Started at Athena Capital Advisors in 2013 as an analyst working for wealthy families. Wealth-preservation math. Long horizons. The opposite temperament from the internet-money he'd later spend his days regulating.
2017 was the tell. A summer at D. Capital Partners structuring agricultural credit. An internship at Accomplice, a Boston VC. A research practicum with Citi Ventures. He was auditioning for a job in the future of finance and hadn't yet picked which version.
Then CoinList, mid-2018 - after the ICO bubble popped, before the L1 wars started, at the exact moment the industry needed adults with securities licenses.
Keto is not an especially loud executive. The CoinList blog has one bylined post from him - a summary of ETHCC Paris from July 2022 - and reading it is the closest thing to a public thesis he has left in the open. Four takeaways. Each of them, in retrospect, was correct in a way that the room was not.
First: “L2s and app chain ecosystems are coming. And coming fast.” This was written before the modular narrative had eaten the rest of crypto conversation. He was watching where the capital was going and where the developer talent was going, and the two were pointing at the same place.
Second: the “next billion users” slogan was doing more work than the underlying products. Most projects at the conference, Keto wrote, were building for existing crypto developers, not for civilians. Which is fine, if you say that's what you're doing. Most weren't.
Third, and this is the one that got quoted: most projects can't tell you their lifetime value or their customer acquisition cost. In any other industry this would be an embarrassing thing to say out loud. In crypto it was, in 2022, a diagnosis.
Fourth: token distribution was maturing. Away from spray-and-pray airdrops, toward allocations that rewarded developers, stakers, and governance participants who could actually sustain a network. This is convenient for a launchpad to say, because it justifies vetting. It also happens to be the direction the market moved.
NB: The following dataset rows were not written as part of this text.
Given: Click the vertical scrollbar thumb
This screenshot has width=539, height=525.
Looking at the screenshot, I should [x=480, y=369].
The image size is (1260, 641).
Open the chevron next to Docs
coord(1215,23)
The interesting thing about Keto is not the credentials. Every crypto company has an MIT MBA now. The interesting thing is the sequencing. He took the Series 79 - the investment-banking representative exam - after joining a company that was, at the time, mostly a token launchpad wearing a broker-dealer's coat. He picked up the Series 24 - the general securities principal license, the one that lets you supervise a securities business - somewhere along the way, too. This is not the resume of a person who was hedging against crypto going away. It is the resume of a person betting that crypto would need adults with paperwork, and building the paperwork.
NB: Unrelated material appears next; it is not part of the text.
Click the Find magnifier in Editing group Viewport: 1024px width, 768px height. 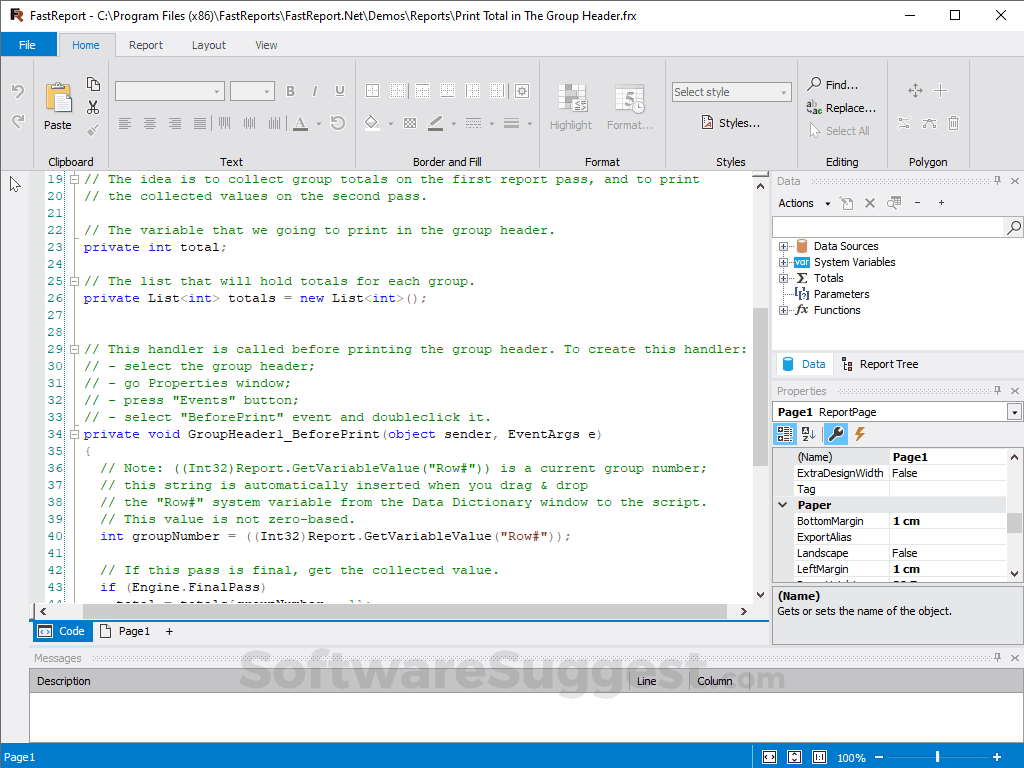815,85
That bet is now looking good. The crypto companies that survived the 2022 crash were the ones with lawyers on staff and licenses on the wall. CoinList is one of them. Its president is a former photography student who speaks conversational Mandarin, took an MBA class on sustainable finance, and can, if you ask him, explain the difference between a Reg S and a Reg D offering. He probably won't, at a party. But he could.
The other read is that CoinList is a business built on saying no. Most crypto founders who apply to launch on it do not get to launch on it. The company's reputation - and the reputation of the token allocations sold through it - depends on that ratio staying honest. Every gatekeeper eventually gets pressure to lower the standard. Whether they do or don't is a question about the person running the place. Keto's public output is sparse; his career arc is a set of choices to acquire the credentials that make it possible to say no with a reason. This is the president's job. Doing it well is quiet work.